I’m really sorry to break the bad news to them during this season of peace and goodwill, but after this week the right-wingers in Bend and vicinity won’t have The Wandering Eye to kick around anymore.
The decision to stop writing this blog was my own, and it was prompted by several factors. One of them is that I’m just tired of being a punching bag.
I’ve been writing editorials, columns and blogs for newspapers and the Web for more than 40 years. I never shied away from controversy, and I drew my share of criticism and angry comments. I thought I’d grown a pretty thick skin.
But the Internet has changed the whole dynamic of the relationship between an opinion writer and his or her readers. Back in the day, if somebody wanted to attack a columnist he or she generally had to write a letter and sign it. The only other options were to call the writer on the phone or confront him in person and chew him out, which took even more guts.
You knew who your critic was, and you could take him on one-on-one. And the absence of anonymity tended to make even the worst crackpots tone down their rhetoric a little.
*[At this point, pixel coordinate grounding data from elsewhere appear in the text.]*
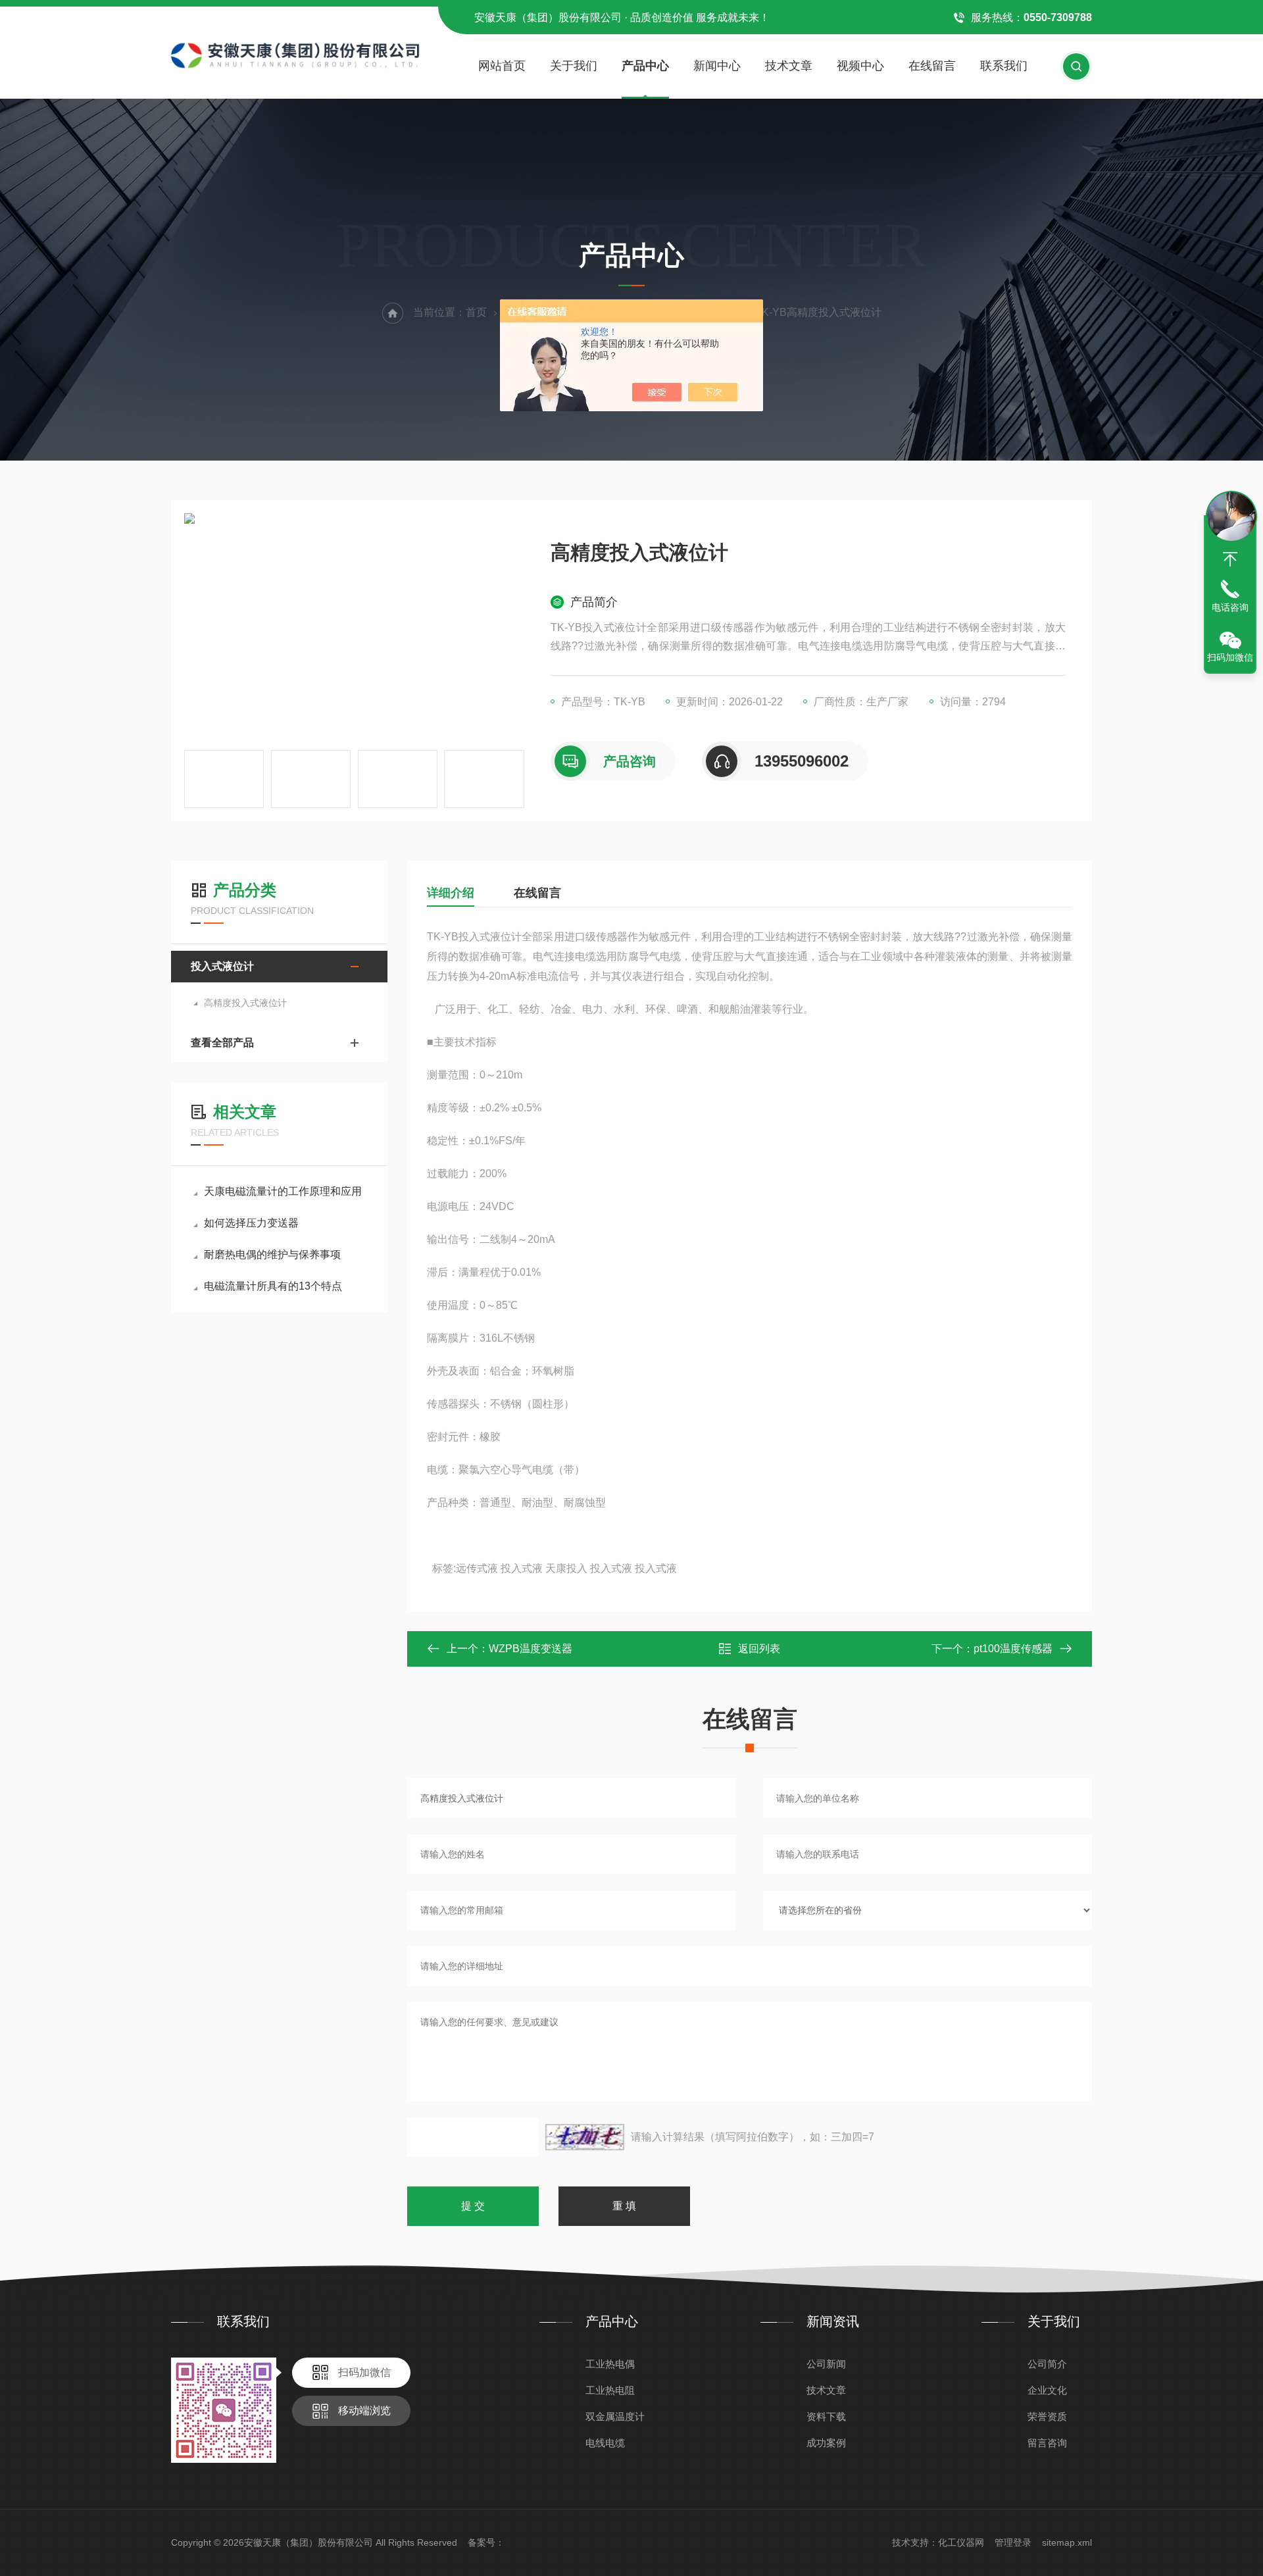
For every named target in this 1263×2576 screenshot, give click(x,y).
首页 (476, 312)
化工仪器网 (961, 2542)
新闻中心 (717, 65)
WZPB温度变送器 (530, 1648)
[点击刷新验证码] (584, 2137)
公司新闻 (826, 2363)
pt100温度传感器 (1013, 1648)
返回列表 (759, 1648)
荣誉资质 (1047, 2416)
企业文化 (1047, 2390)
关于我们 (573, 65)
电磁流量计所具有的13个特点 (273, 1286)
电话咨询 (1230, 607)
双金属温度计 (615, 2416)
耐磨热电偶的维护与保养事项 (272, 1254)
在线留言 (932, 65)
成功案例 (826, 2442)
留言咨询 (1047, 2442)
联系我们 (1004, 65)
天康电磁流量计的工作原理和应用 (283, 1191)
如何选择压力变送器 (251, 1222)
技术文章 (788, 65)
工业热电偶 (610, 2363)
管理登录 (1013, 2542)
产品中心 (645, 65)
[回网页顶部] (1230, 559)
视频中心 (860, 65)
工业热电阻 (610, 2390)
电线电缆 (605, 2442)
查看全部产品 (222, 1042)
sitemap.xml (1067, 2542)
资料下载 (826, 2416)
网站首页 (502, 65)
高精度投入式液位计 (245, 1003)
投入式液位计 (222, 966)
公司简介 (1047, 2363)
Now, thanks to our marvelous modern communications technologies, any ding-dong with access to a computer can be as vicious as he wants in complete anonymity and without the slightest fear of any personal consequences.
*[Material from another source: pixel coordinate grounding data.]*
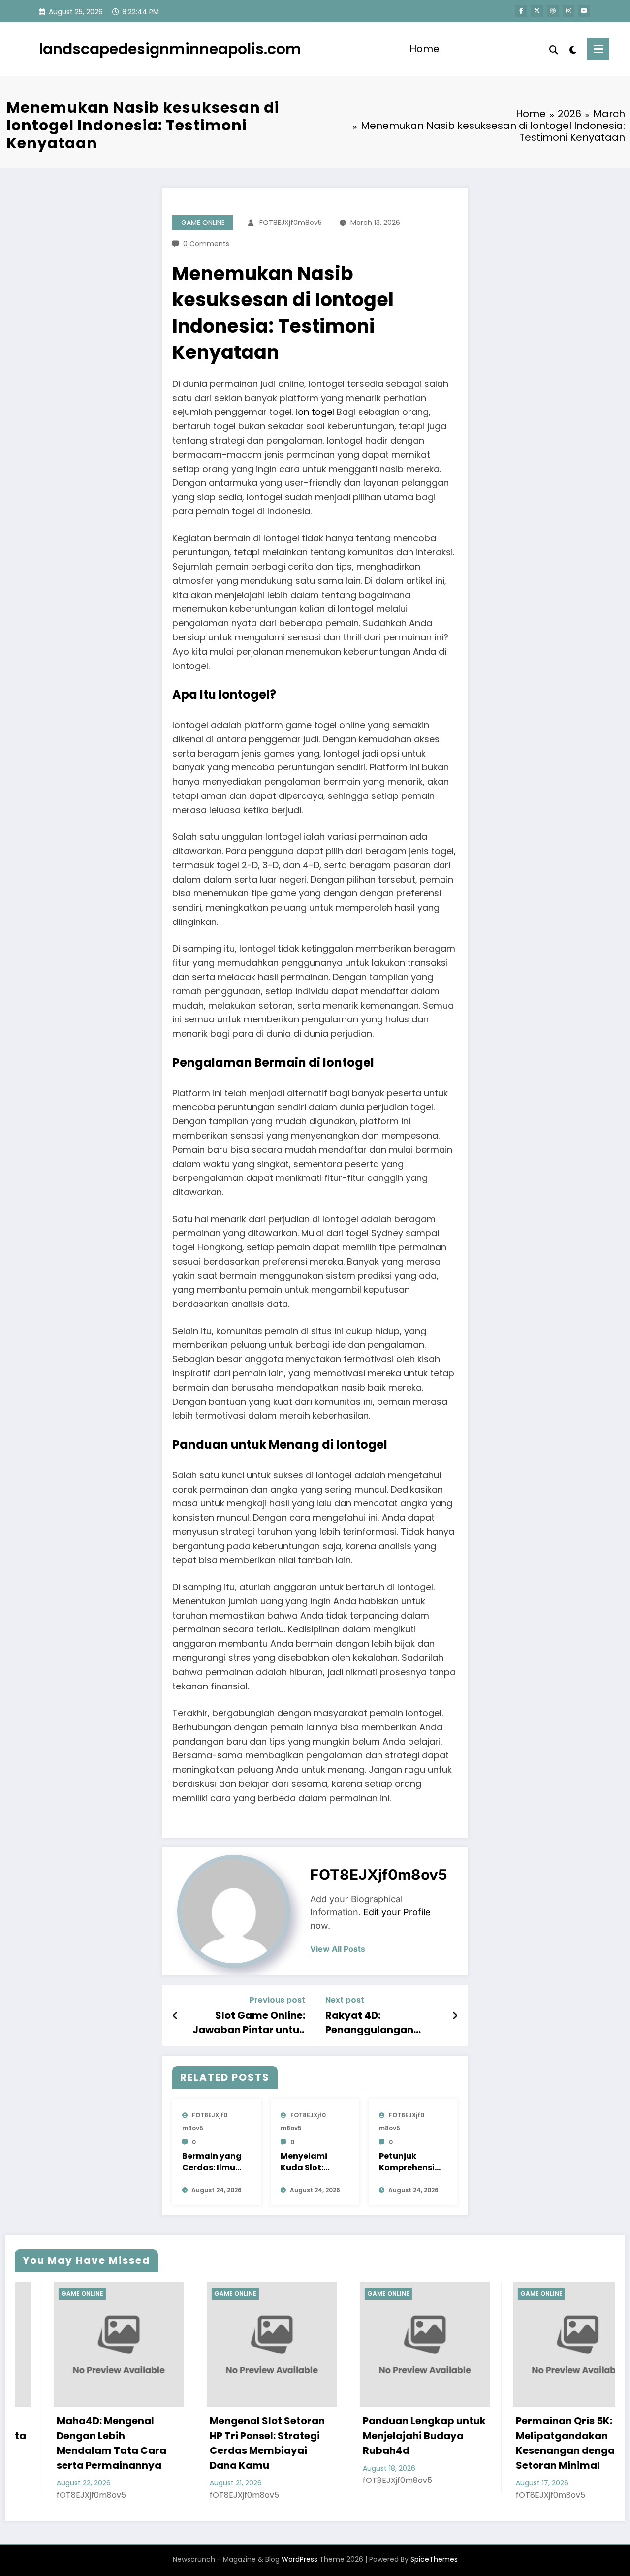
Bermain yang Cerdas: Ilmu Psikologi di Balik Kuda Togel (212, 2162)
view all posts (337, 1949)
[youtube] (584, 11)
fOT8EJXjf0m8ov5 (290, 222)
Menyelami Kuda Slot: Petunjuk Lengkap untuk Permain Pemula (312, 2162)
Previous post (277, 1999)
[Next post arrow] (455, 2016)
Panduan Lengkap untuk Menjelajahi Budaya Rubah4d (324, 2435)
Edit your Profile (397, 1912)
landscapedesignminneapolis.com (170, 49)
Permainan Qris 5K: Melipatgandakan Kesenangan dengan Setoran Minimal (469, 2443)
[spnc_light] (572, 48)
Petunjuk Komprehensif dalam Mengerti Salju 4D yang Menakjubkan (409, 2162)
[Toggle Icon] (598, 49)
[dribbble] (553, 11)
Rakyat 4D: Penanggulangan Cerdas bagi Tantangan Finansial (378, 2022)
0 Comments (206, 244)
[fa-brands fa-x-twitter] (537, 11)
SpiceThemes (434, 2559)
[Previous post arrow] (175, 2016)
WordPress (299, 2559)
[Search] (553, 48)
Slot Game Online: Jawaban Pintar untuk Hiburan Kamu (248, 2022)
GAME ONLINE (203, 222)
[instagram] (568, 11)
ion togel (315, 412)
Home (425, 49)
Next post (344, 1999)
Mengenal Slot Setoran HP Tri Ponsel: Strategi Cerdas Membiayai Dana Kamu (167, 2443)
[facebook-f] (521, 11)
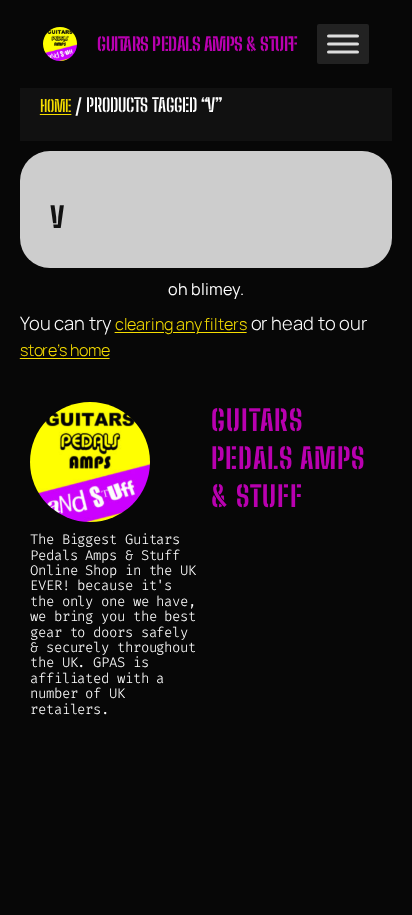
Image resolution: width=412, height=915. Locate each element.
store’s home (65, 350)
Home (56, 105)
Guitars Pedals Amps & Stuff (197, 44)
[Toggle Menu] (343, 44)
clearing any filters (181, 324)
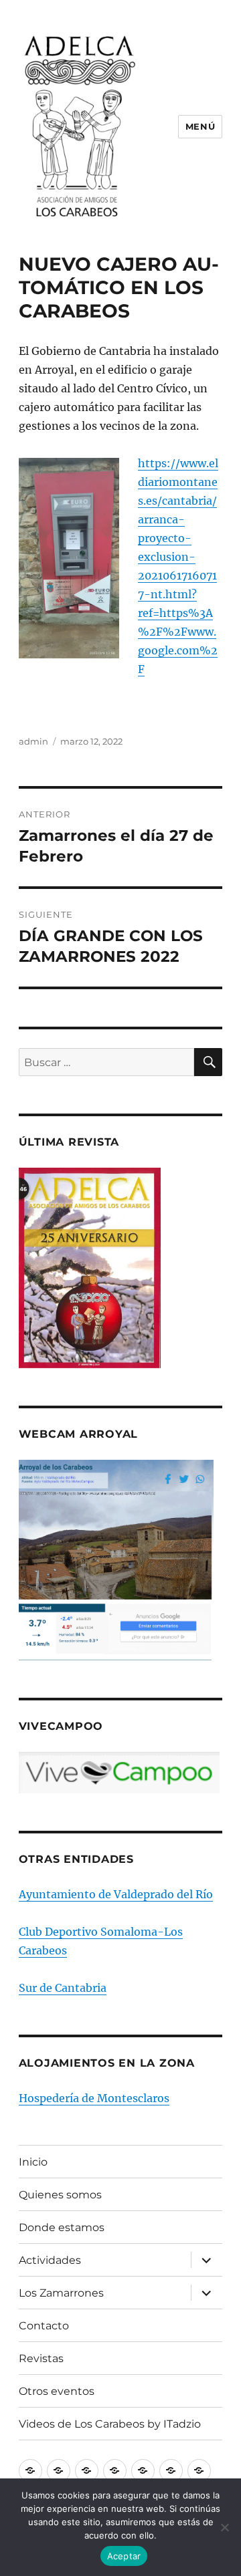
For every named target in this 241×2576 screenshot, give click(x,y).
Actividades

Being on the receiving end of this stuff week after week feels sort of like standing under a continuous drip of toxic waste. It corrodes the body, mind and soul. At this stage of my life I don’t need it.
The toxic tone of Internet dialogue has a further unwanted side-effect: It repels rational, well-mannered people. I believe there’s a kind of Gresham’s Law at work here – bad posts tend to drive out good ones.
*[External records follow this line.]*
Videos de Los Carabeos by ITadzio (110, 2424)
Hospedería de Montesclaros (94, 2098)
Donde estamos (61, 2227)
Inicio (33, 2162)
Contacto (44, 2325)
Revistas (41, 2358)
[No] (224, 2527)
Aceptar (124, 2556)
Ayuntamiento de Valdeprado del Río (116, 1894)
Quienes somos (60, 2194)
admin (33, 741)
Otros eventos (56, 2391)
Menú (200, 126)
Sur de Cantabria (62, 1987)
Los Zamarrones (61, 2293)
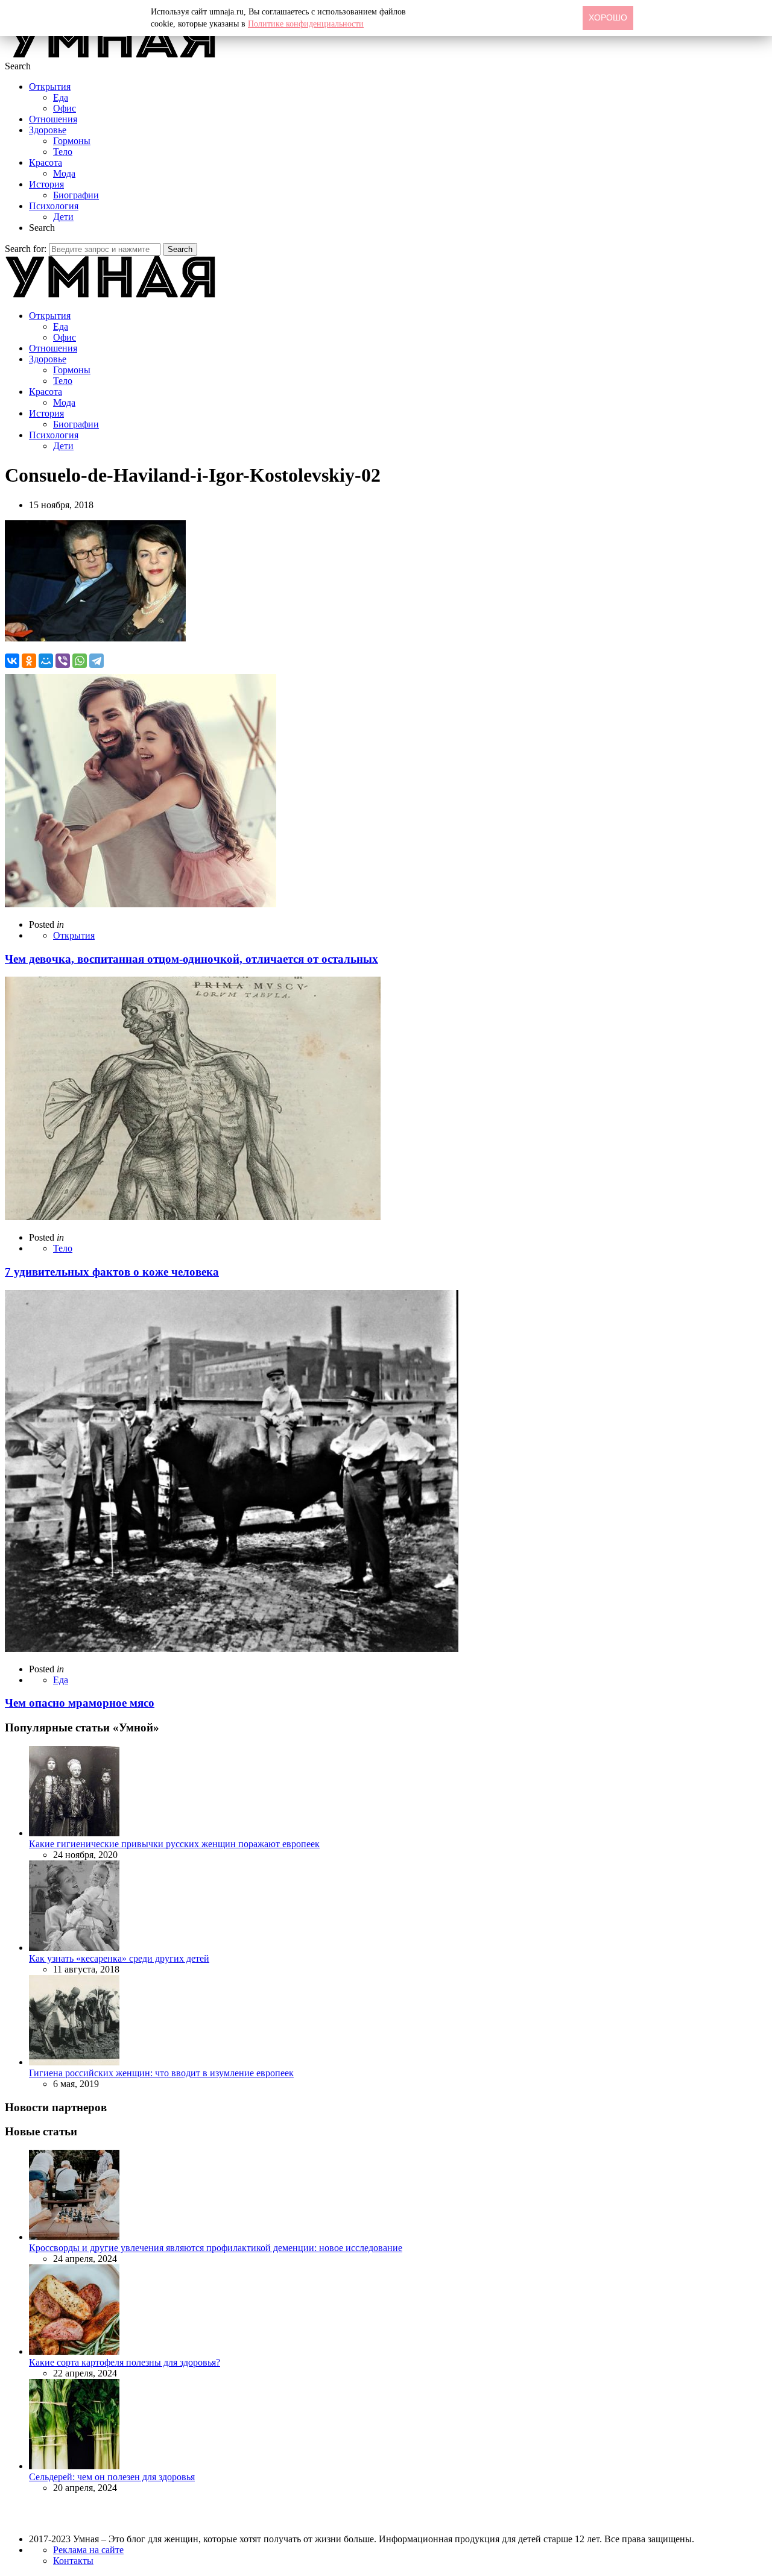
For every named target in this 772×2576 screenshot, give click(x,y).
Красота (45, 162)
To make things worse, the progressives and moderates seem more easily driven out than the right-wingers. Most of them don’t appear to have much taste for rough-and-tumble debate; they’re barely able to express even polite disagreement for fear of sounding “rude” or (heaven forbid!) “negative.” In Yeats’s words, “The best lack all conviction, while the worst are full of passionate intensity.”
The result is that dialogue becomes more and more degraded, more and more an exchange of snarky and/or crude comments and less and less a worthwhile exchange of ideas.
But is a worthwhile exchange of ideas even possible in today’s political and technological environment? More and more, I wonder.
Decades ago Sen. Daniel P. Moynihan said people were entitled to their own opinions but they weren’t entitled to their own facts. These days, though, a lot of people seem to think they are entitled to their own facts. And thanks to the Internet, at any given moment they’re only a few mouse clicks away from being able to locate “facts” to support whatever crack-brained idea they’ve decided to embrace.
Do you want to “prove” that Barack Obama is a secret Muslim who was born in Kenya? A few minutes with Google will find half a dozen or more sites to fulfill your requirements. Do you seek “evidence” that the CIA – or Donald Rumsfeld, Dick Cheney, Wall Street or whoever – secretly planted explosives in the World Trade Center towers to bring them crashing down on 9/11? No sooner said than done. Do you want to establish that George Soros is plotting to make himself czar of the Union of Soviet Socialist Republics of America? Piece of cake.
And thanks to the proliferation of such Internet “news” sources, not to mention TV and radio programming specifically dedicated to particular political viewpoints, you can live your whole life inside an information bubble where you hear nothing but your own opinions endlessly echoed and amplified.
America today is more deeply divided politically and ideologically than certainly at any time in my memory – maybe even since before the Civil War. But at least back in those days people could more or less agree on what they were divided about – slavery vs. abolition.
If the argument over slavery was being played out today, the advocates for slavery would have their own websites, their own news channel and their own talk radio shows, and they probably wouldn’t even concede that the slaves were slaves. They’d call them “volunteer agricultural workers” or some such claptrap.
How can you have any rational debate when you can’t even agree on what you disagree on and each of the two sides has its own separate reality? I don’t know what the answer to that question is. I don’t know if there even is any answer.
All I know is that I don’t want to be part of this non-dialogue dialogue anymore. It’s pointless, it’s unproductive, it’s frustrating, and it’s worn me out.
So this is The Wandering Eye’s last post. To my friends, thanks for your support; I wish I’d had a little more of it. To my foes, goodbye – and good luck living in the kind of country you’re making.